Copy out nothing but the lines from the one holding "1378x690 pixels." through the end of the entries below, exactly as written and without the pictures.

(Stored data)

================================

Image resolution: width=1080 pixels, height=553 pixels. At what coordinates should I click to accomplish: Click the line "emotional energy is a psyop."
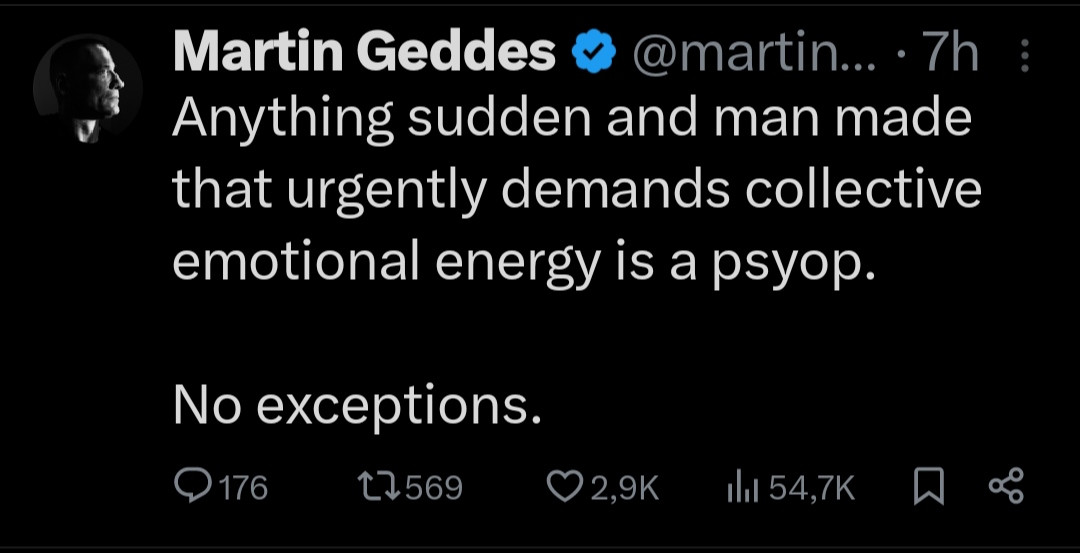(x=523, y=261)
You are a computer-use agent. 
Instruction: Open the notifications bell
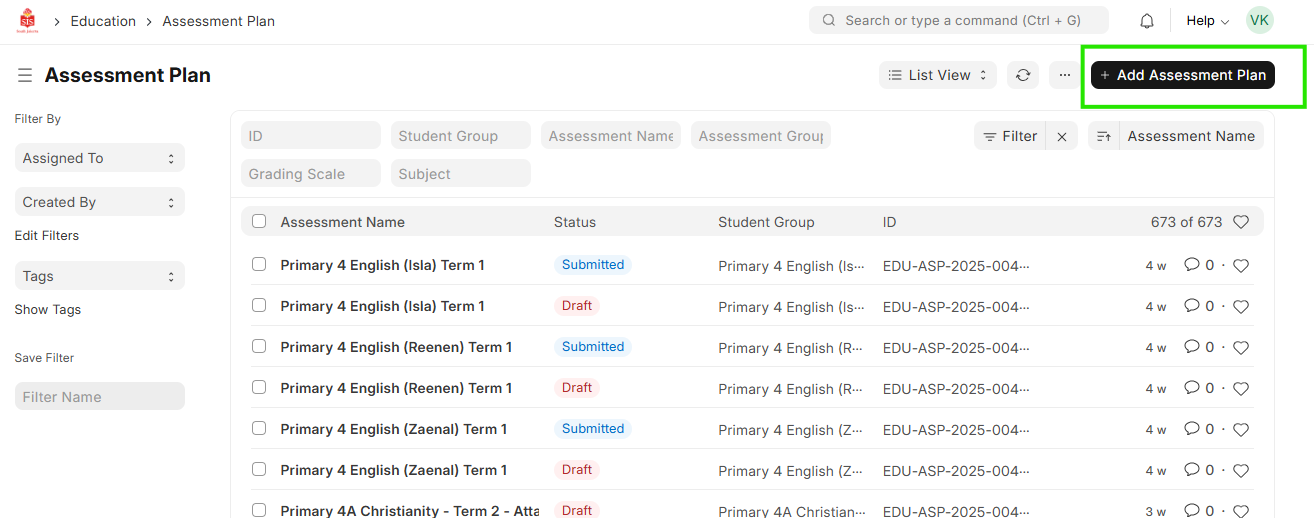[1147, 21]
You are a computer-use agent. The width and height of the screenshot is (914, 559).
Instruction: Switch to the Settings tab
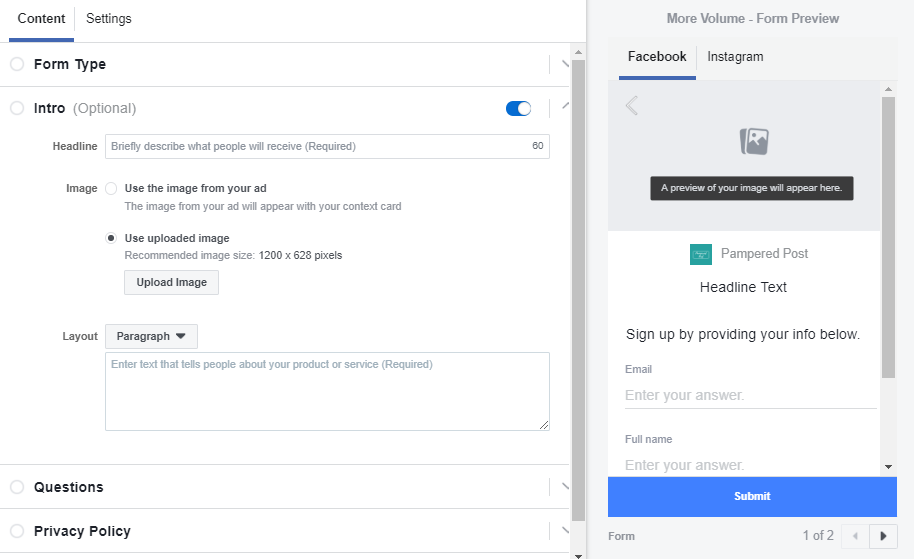click(108, 19)
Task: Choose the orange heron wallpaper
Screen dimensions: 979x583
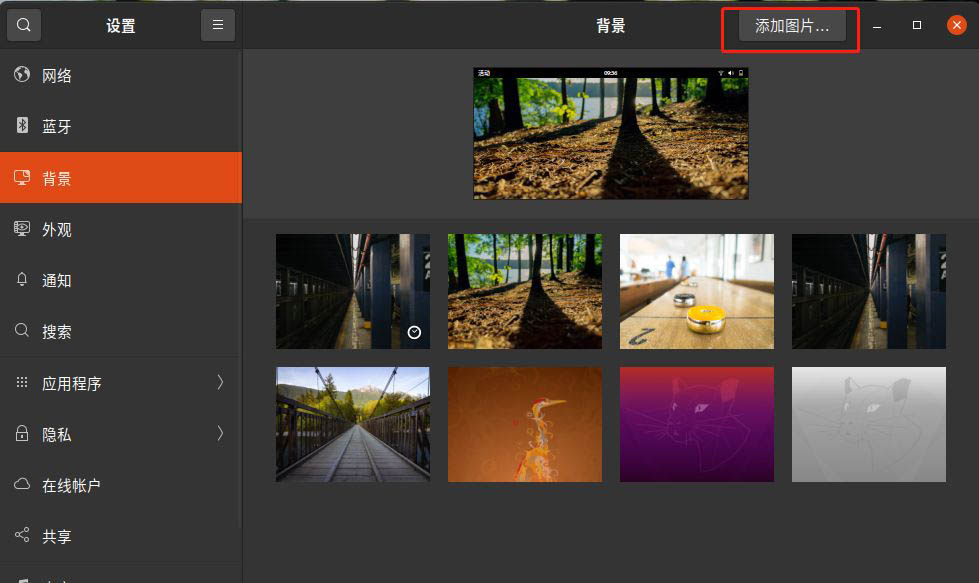Action: (525, 424)
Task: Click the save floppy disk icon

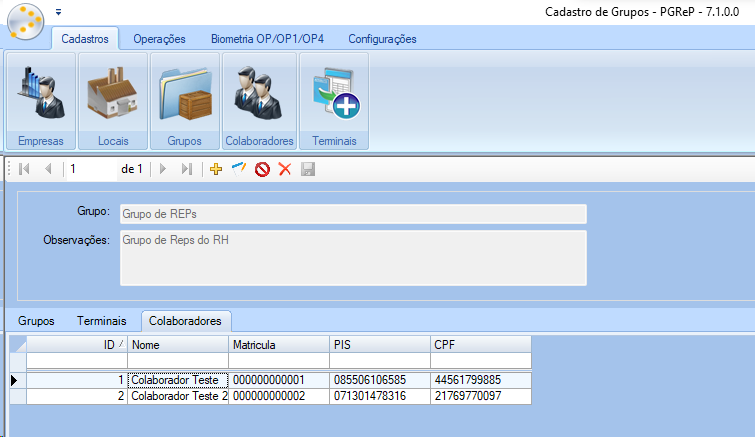Action: coord(308,170)
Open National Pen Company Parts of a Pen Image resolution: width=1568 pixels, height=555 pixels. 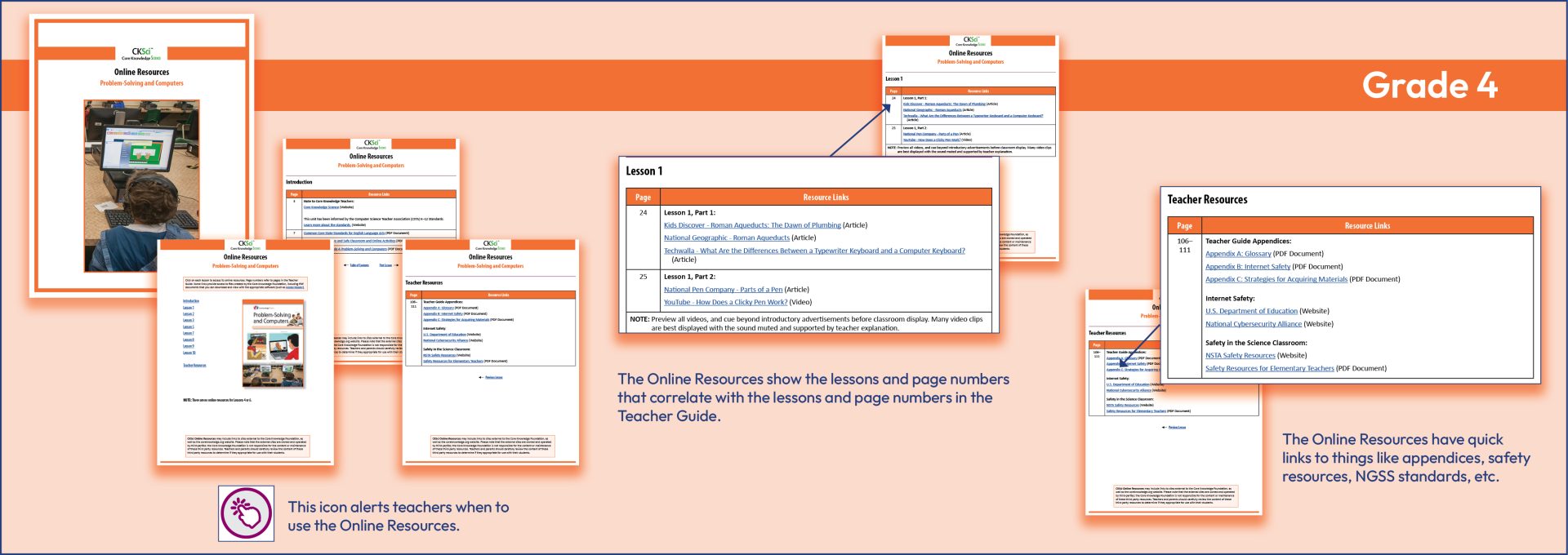[723, 290]
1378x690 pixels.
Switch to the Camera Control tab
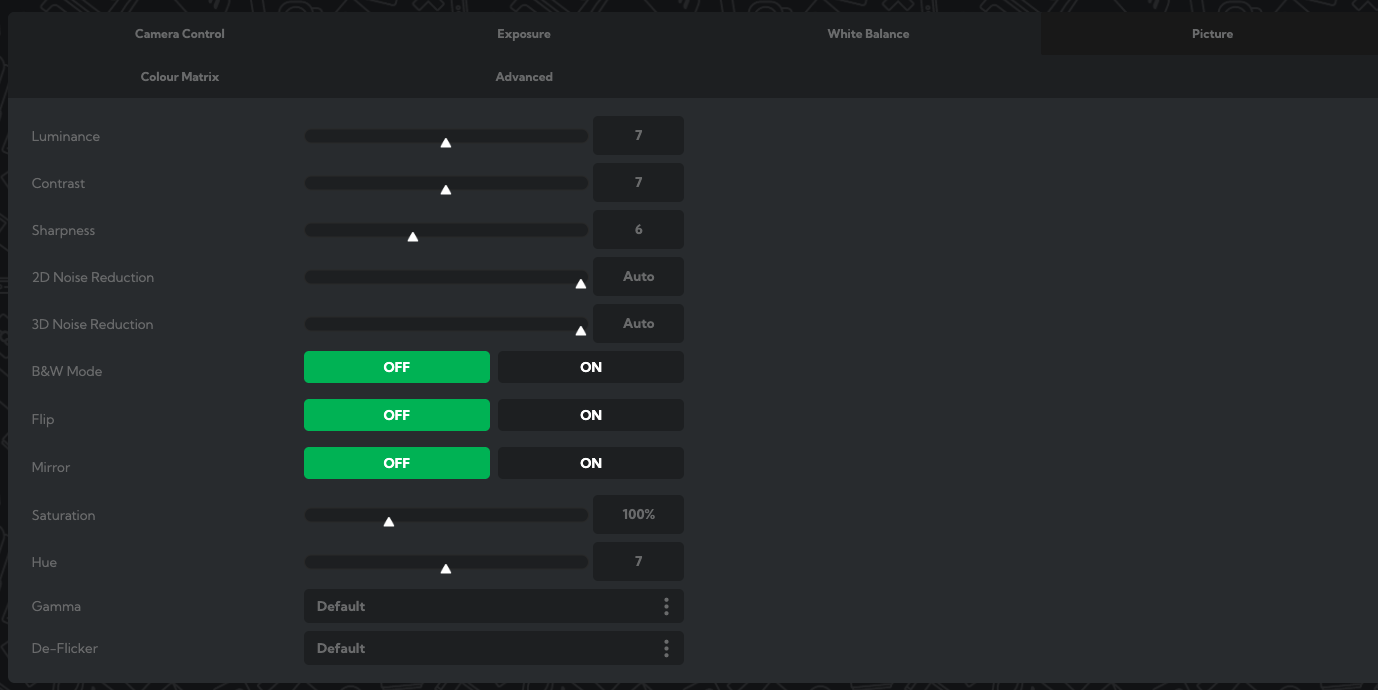point(180,34)
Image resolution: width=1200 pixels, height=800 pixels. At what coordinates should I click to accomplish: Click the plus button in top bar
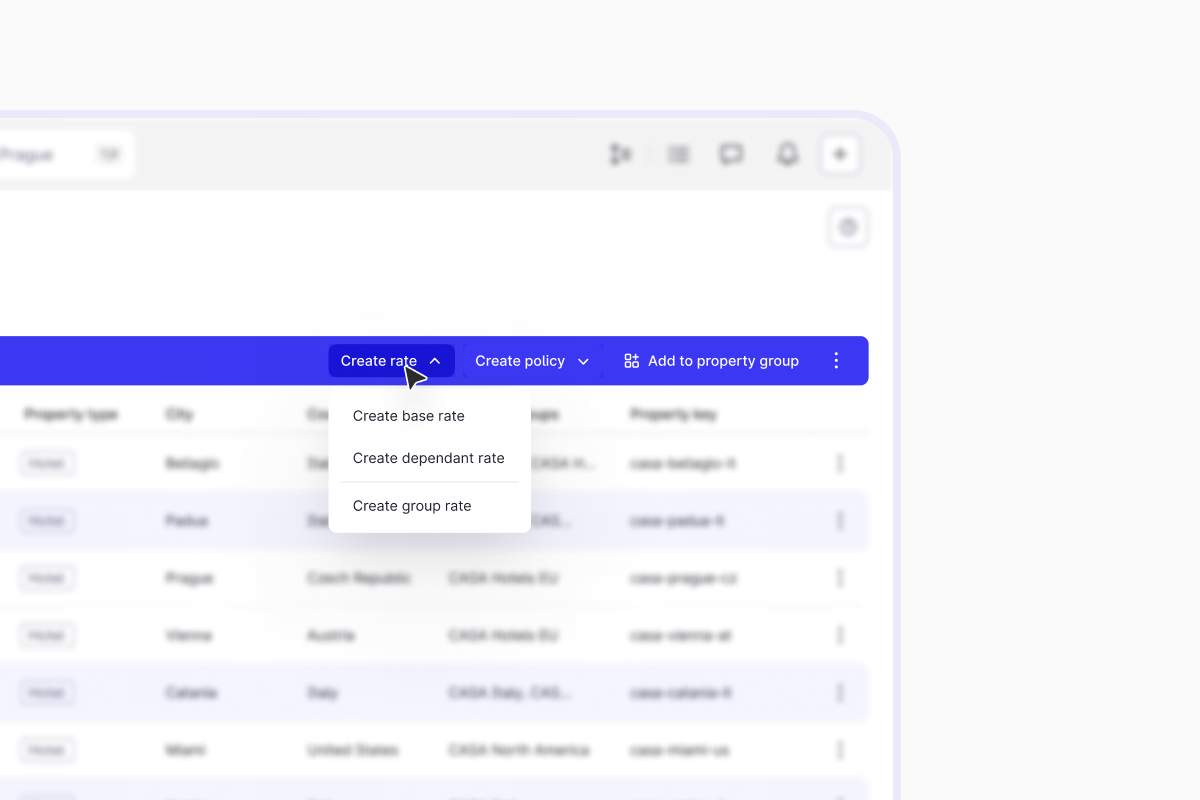(x=840, y=154)
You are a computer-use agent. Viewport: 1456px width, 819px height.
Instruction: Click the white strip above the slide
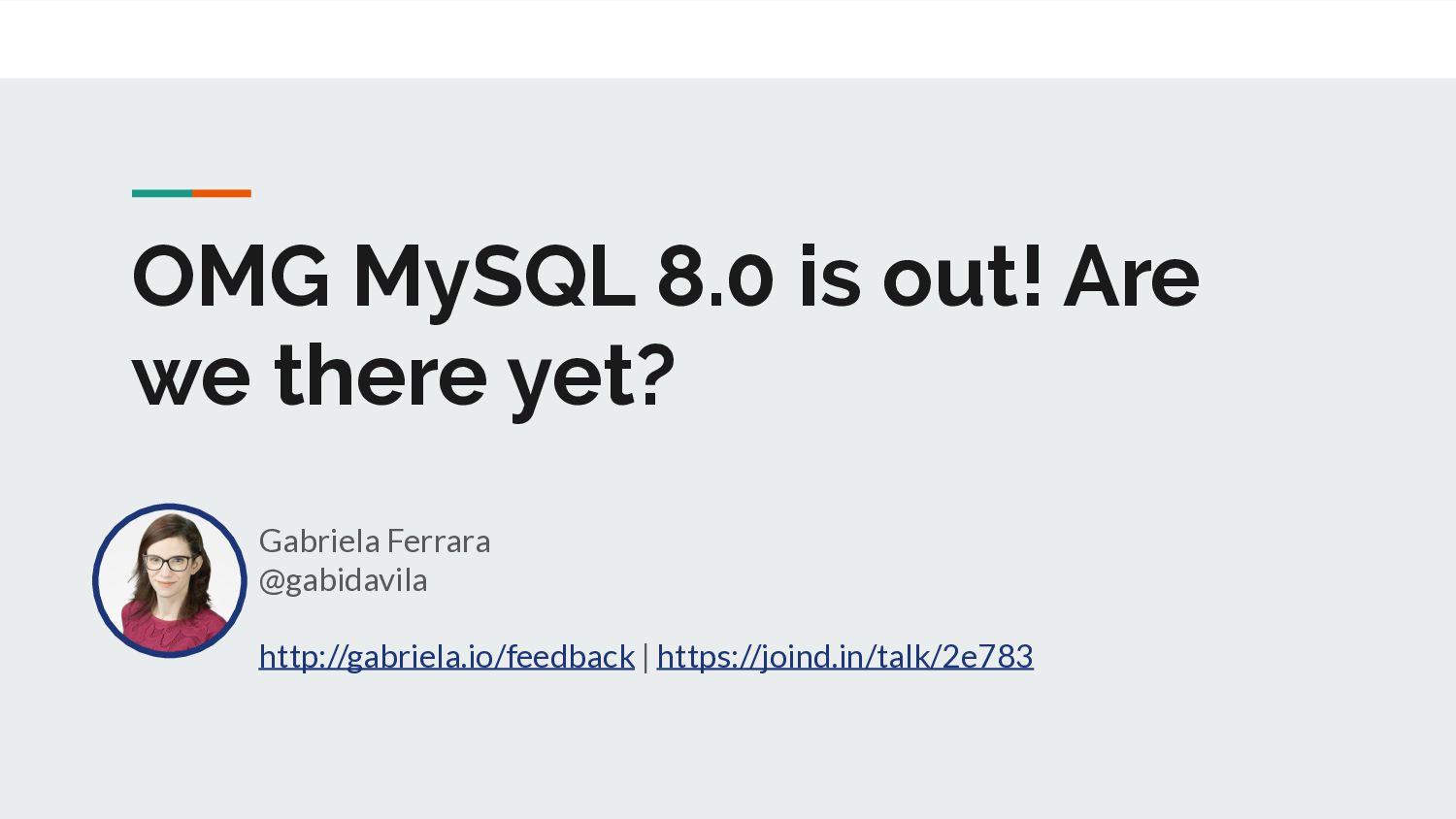click(x=728, y=39)
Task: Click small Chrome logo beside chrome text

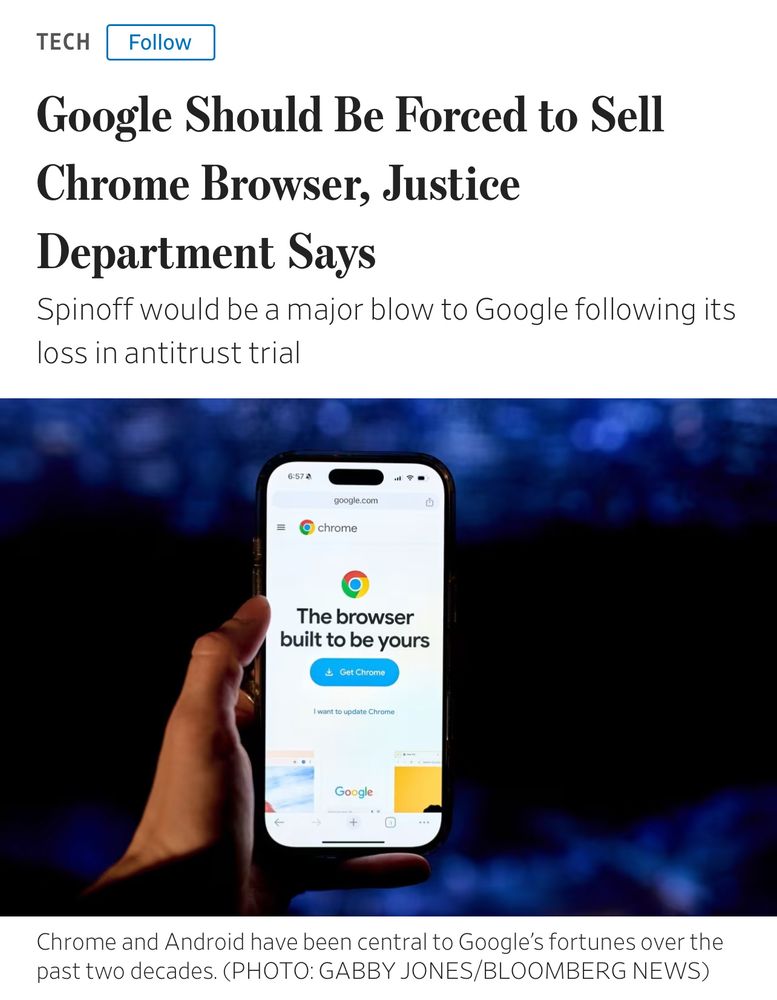Action: tap(307, 527)
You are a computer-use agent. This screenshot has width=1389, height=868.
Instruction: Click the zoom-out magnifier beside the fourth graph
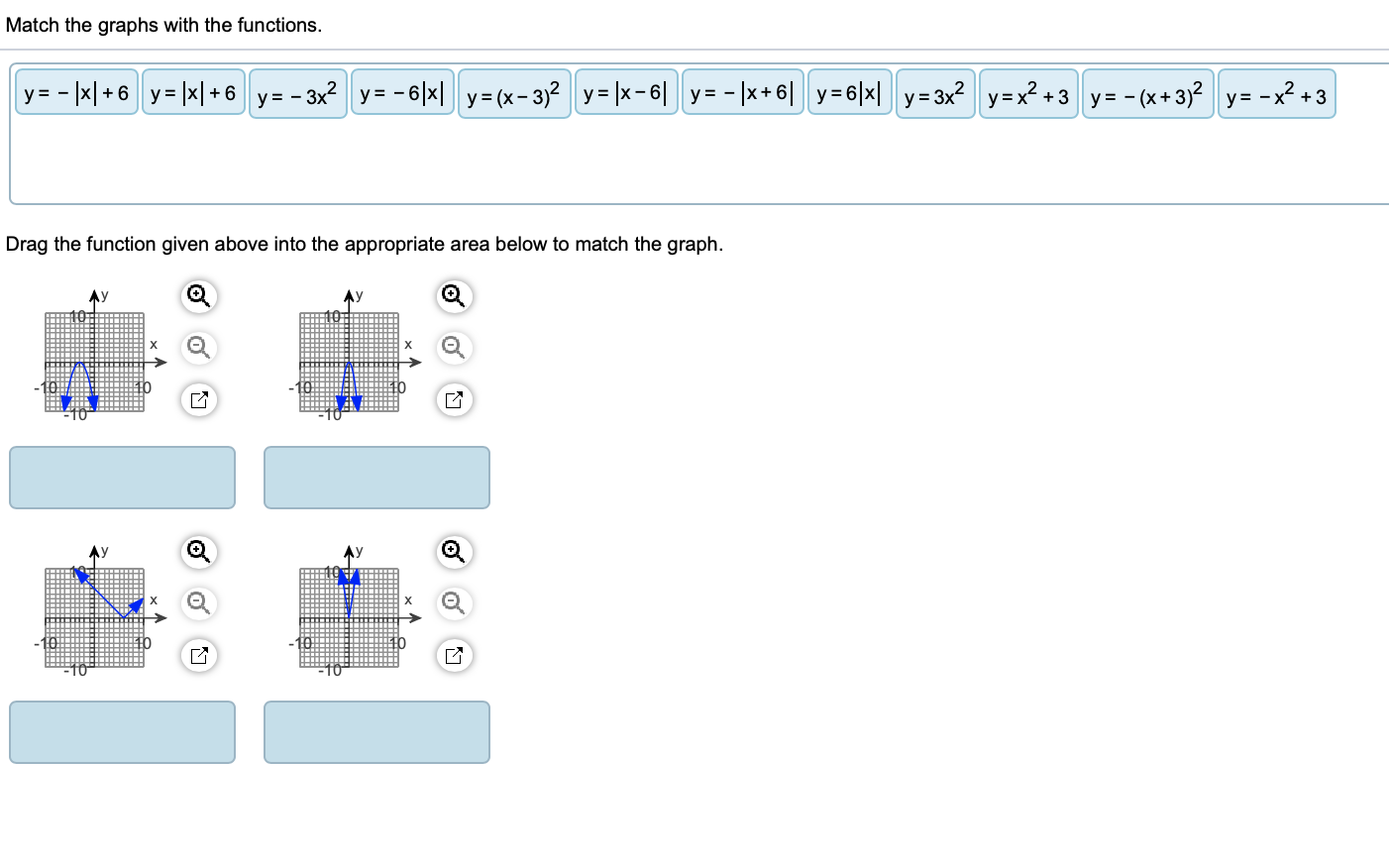pos(453,603)
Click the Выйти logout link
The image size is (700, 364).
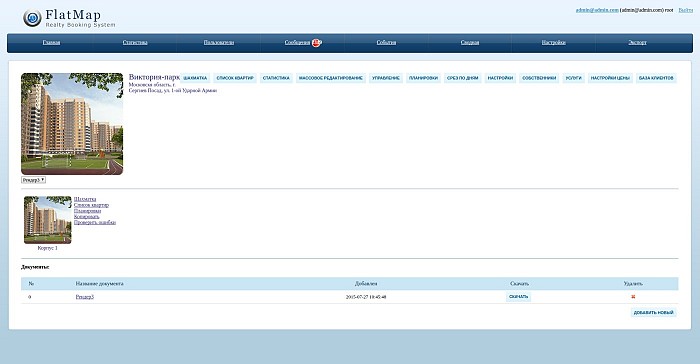tap(686, 10)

================================

> SOLUTION:
1378x690 pixels.
Switch to the Camera Control tab
point(180,34)
Image resolution: width=1200 pixels, height=800 pixels. At what coordinates should I click to accomplish: Click the plus button in top bar
(x=840, y=154)
You are a computer-use agent. Viewport: 1456px width, 819px height.
Instruction: Click the white strip above the slide
click(x=728, y=39)
Task: Click small Chrome logo beside chrome text

Action: tap(307, 527)
You are a computer-use agent. This screenshot has width=1389, height=868.
Instruction: Click the zoom-out magnifier beside the fourth graph
pos(453,603)
Click the Выйти logout link
The image size is (700, 364).
tap(686, 10)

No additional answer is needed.